Reproduce the listing below word for word, keeping every line and character unchanged.
## BEGIN Data
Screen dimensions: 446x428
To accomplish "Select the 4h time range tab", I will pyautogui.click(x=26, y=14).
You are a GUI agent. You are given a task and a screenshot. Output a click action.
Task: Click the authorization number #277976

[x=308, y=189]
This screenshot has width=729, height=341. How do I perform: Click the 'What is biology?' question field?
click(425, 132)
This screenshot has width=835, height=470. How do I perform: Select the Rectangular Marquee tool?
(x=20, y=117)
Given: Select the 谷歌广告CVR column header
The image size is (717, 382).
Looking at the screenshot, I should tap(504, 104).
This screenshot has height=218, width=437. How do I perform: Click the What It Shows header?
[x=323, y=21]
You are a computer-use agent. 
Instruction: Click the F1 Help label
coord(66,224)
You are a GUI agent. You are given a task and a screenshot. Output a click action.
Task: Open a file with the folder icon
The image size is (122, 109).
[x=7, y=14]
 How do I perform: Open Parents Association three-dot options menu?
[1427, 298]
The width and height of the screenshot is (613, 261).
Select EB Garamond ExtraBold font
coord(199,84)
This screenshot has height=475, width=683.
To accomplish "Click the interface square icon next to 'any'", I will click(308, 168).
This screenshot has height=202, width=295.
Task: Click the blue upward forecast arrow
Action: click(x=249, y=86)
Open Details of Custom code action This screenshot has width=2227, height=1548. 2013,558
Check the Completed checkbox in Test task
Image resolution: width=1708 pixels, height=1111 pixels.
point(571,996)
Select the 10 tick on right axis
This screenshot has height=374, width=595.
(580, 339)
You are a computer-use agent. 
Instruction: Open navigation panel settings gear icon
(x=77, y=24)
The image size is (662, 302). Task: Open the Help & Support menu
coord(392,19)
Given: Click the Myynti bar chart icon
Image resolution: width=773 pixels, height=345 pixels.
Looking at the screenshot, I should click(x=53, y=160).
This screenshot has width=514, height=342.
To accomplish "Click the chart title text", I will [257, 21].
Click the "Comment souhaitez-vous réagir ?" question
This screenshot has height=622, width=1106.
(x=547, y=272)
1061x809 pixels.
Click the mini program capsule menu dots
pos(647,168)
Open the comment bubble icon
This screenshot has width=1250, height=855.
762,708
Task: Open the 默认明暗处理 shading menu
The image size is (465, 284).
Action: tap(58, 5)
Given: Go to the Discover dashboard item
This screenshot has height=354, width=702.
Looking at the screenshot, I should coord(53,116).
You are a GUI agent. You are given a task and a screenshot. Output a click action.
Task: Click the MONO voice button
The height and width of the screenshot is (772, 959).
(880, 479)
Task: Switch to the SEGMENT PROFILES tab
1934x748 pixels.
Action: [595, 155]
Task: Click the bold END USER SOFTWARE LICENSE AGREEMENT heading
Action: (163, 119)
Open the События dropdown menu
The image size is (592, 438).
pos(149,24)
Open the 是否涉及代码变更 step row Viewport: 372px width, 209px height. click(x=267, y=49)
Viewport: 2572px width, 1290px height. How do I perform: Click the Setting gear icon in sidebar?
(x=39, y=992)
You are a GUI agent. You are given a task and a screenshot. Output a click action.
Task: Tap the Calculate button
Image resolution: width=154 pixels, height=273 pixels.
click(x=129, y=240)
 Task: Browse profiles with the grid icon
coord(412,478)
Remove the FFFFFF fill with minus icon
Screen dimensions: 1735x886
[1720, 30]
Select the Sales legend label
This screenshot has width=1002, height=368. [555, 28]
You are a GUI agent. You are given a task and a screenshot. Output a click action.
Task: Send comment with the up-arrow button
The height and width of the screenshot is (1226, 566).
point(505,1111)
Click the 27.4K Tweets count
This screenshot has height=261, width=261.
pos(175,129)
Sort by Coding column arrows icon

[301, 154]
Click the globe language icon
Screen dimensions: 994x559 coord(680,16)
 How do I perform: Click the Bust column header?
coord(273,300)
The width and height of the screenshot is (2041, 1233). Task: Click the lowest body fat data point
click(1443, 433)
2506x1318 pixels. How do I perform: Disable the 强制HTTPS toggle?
## END Data
The answer.
Screen dimensions: 446x428
To accomplish "Select the 4h time range tab", I will pyautogui.click(x=26, y=14).
You are a GUI agent. You are given a task and a screenshot. Output a click action.
Task: Click the authorization number #277976

[x=308, y=189]
This screenshot has width=729, height=341. How do I perform: Click the 'What is biology?' question field?
click(425, 132)
This screenshot has width=835, height=470. How do I perform: Select the Rectangular Marquee tool?
(x=20, y=117)
Given: Select the 谷歌广告CVR column header
The image size is (717, 382).
Looking at the screenshot, I should tap(504, 104).
This screenshot has height=218, width=437. How do I perform: Click the What It Shows header?
[x=323, y=21]
You are a computer-use agent. 
Instruction: Click the F1 Help label
coord(66,224)
You are a GUI agent. You are given a task and a screenshot. Output a click action.
Task: Open a file with the folder icon
The image size is (122, 109).
[x=7, y=14]
 How do I perform: Open Parents Association three-dot options menu?
[1427, 298]
The width and height of the screenshot is (613, 261).
Select EB Garamond ExtraBold font
coord(199,84)
This screenshot has height=475, width=683.
To accomplish "Click the interface square icon next to 'any'", I will click(308, 168).
This screenshot has height=202, width=295.
Task: Click the blue upward forecast arrow
Action: click(x=249, y=86)
Open Details of Custom code action This screenshot has width=2227, height=1548. 2013,558
Check the Completed checkbox in Test task
Image resolution: width=1708 pixels, height=1111 pixels.
point(571,996)
Select the 10 tick on right axis
This screenshot has height=374, width=595.
(580, 339)
You are a computer-use agent. 
Instruction: Open navigation panel settings gear icon
(x=77, y=24)
The image size is (662, 302). Task: Open the Help & Support menu
coord(392,19)
Given: Click the Myynti bar chart icon
Image resolution: width=773 pixels, height=345 pixels.
Looking at the screenshot, I should click(x=53, y=160).
This screenshot has width=514, height=342.
To accomplish "Click the chart title text", I will [257, 21].
Click the "Comment souhaitez-vous réagir ?" question
This screenshot has height=622, width=1106.
(x=547, y=272)
1061x809 pixels.
Click the mini program capsule menu dots
pos(647,168)
Open the comment bubble icon
This screenshot has width=1250, height=855.
762,708
Task: Open the 默认明暗处理 shading menu
The image size is (465, 284).
Action: tap(58, 5)
Given: Go to the Discover dashboard item
This screenshot has height=354, width=702.
Looking at the screenshot, I should coord(53,116).
You are a GUI agent. You are given a task and a screenshot. Output a click action.
Task: Click the MONO voice button
The height and width of the screenshot is (772, 959).
(880, 479)
Task: Switch to the SEGMENT PROFILES tab
1934x748 pixels.
Action: [595, 155]
Task: Click the bold END USER SOFTWARE LICENSE AGREEMENT heading
Action: (163, 119)
Open the События dropdown menu
The image size is (592, 438).
pos(149,24)
Open the 是否涉及代码变更 step row Viewport: 372px width, 209px height. click(x=267, y=49)
Viewport: 2572px width, 1290px height. How do I perform: Click the Setting gear icon in sidebar?
(x=39, y=992)
You are a GUI agent. You are given a task and a screenshot. Output a click action.
Task: Tap the Calculate button
Image resolution: width=154 pixels, height=273 pixels.
click(x=129, y=240)
 Task: Browse profiles with the grid icon
coord(412,478)
Remove the FFFFFF fill with minus icon
Screen dimensions: 1735x886
[1720, 30]
Select the Sales legend label
This screenshot has width=1002, height=368. [555, 28]
You are a GUI agent. You are given a task and a screenshot. Output a click action.
Task: Send comment with the up-arrow button
The height and width of the screenshot is (1226, 566).
point(505,1111)
Click the 27.4K Tweets count
This screenshot has height=261, width=261.
pos(175,129)
Sort by Coding column arrows icon

[301, 154]
Click the globe language icon
Screen dimensions: 994x559 coord(680,16)
 How do I perform: Click the Bust column header?
coord(273,300)
The width and height of the screenshot is (2041, 1233). Task: Click the lowest body fat data point
click(1443, 433)
2506x1318 pixels. How do I perform: Disable the 强制HTTPS toggle?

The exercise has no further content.